Just one question. In P&C insurance the price increases on the renewals, they were 1.2% after the 9-month period and 1.4% for the full year, which implies an acceleration of price increases in the fourth quarter. Can you say a little bit about where this price increases came from? And is there a trend somewhere, a new trends or new initiatives, anything like that?

O
Oliver Bäte
Chairman of the Board of Management & CEO

Yes. We see a little bit of an improvement compared to what we had in -- reported a few months ago. And this is mostly driven by little bit Australia, then Italy, but especially AGCS. I mentioned AGCS before, that's -- there is a little bit of turning in the market. Now there is no doubt and that is also not immaterial now, we need to see how significant it's going to be especially in the sense of the length, right? Because if you adjust a little bit of an adjustment and then rates are going to stabilize or go back pretty quickly, this is most likely not going to hurt much. But if we continue to see this kind of acceleration in the renewal rates, and maybe also little bit more widespread then I think that could be a strong sign for the future. Now it's a little bit too early, but definitely we see signs. As I told you before, I had a meeting going -- line by line with the management team of AGCS, and you can see that there is some signs of strengthening, call it, a hardening, not yet is a attempt of hardening.
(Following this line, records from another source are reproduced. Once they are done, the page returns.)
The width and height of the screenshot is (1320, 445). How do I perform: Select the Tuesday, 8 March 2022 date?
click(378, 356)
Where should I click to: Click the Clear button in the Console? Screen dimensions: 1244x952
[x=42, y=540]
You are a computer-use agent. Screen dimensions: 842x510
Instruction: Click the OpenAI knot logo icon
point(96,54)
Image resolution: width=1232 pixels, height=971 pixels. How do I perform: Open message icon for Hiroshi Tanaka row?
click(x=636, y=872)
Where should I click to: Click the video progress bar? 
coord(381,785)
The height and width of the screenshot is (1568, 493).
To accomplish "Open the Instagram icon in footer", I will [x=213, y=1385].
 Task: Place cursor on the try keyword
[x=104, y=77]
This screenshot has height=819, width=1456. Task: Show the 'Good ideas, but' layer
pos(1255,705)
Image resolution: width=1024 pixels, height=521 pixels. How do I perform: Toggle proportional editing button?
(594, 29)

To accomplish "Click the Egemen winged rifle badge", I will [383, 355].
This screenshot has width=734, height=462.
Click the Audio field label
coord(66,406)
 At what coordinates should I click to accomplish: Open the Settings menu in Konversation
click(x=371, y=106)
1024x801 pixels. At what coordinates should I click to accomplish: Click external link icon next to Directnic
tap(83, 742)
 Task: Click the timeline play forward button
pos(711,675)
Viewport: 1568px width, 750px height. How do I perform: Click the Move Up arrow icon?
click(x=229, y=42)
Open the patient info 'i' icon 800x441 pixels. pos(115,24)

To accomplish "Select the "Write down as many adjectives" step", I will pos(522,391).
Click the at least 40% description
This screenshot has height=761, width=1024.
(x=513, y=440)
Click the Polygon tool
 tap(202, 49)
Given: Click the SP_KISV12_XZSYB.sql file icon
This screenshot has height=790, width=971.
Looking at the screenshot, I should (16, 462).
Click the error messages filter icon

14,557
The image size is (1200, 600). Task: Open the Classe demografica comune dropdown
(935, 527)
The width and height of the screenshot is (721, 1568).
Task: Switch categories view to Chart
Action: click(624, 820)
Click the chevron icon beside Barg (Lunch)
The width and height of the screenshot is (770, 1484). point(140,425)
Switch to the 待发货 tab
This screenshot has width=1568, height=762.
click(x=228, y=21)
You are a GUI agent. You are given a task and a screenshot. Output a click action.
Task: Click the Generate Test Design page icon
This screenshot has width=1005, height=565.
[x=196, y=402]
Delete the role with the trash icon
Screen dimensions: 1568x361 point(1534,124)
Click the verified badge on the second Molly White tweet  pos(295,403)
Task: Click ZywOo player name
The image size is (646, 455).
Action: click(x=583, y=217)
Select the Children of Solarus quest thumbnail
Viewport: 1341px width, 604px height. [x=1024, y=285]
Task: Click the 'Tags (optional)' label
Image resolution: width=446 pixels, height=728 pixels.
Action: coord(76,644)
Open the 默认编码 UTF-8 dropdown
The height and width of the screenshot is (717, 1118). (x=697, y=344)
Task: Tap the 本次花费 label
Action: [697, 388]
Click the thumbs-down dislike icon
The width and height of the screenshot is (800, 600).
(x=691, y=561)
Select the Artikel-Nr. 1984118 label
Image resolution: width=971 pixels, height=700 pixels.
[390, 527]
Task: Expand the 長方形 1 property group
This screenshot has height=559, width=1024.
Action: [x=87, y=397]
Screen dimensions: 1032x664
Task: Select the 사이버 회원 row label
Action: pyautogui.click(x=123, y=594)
And I think that might turn quickly also real hardening.

M
Michael Hermann Haid
Analyst

And was this happening in Italy?

O
Oliver Bäte
Chairman of the Board of Management & CEO

In Italy, the -- we -- it's happening that we tried to get a little bit more pricing strength, and we had a good growth and we are happy. And now we also see that we can push little bit stronger on the rates.

Operator

And we'll go to the final question from [ Ibrahim Saeed ] with Deutsche Bank.

U
Unknown Analyst

Just a short one. With respect to the bolt-on acquisitions, you suggest there was some speculation about Allianz looking at VIVAT in the Netherlands. Would that sort of qualify within those bolt-on metrics that you speak of? And then the commentary you made around leverage, and I appreciate that your debt stack hasn't moved. But is it fair to assume [indiscernible] from you this year?

Giulio Terzariol
CFO & Member of the Board of Management

Okay. Oliver said no comments.

O
Oliver Bäte
Chairman of the Board of Management & CEO

I will say, you should not expect any issuance in the normal course of activity. And with regard to the VIVAT, that's what you mentioned. Let's put it this way, clearly acquisition of this size might be bolt-on, but as usual, we don't speak about individual companies but yes any acquisition, which is in the EUR 1 billion premium, something like that's might be a bolt-on acquisition.

O
Oliver Bäte
Chairman of the Board of Management & CEO

Thank you very much for spending the time with us. And for your strong support. Thanks to our people, and by the way thanks to the team. And this was Giulio's first year. Thank you very much, great job.

Giulio Terzariol
CFO & Member of the Board of Management

Okay. Goodbye to everybody. Have a nice weekend. Thanks for joining.

Operator

And once again, ladies and gentlemen, that concludes today's conference. We appreciate your participation today. You may now disconnect.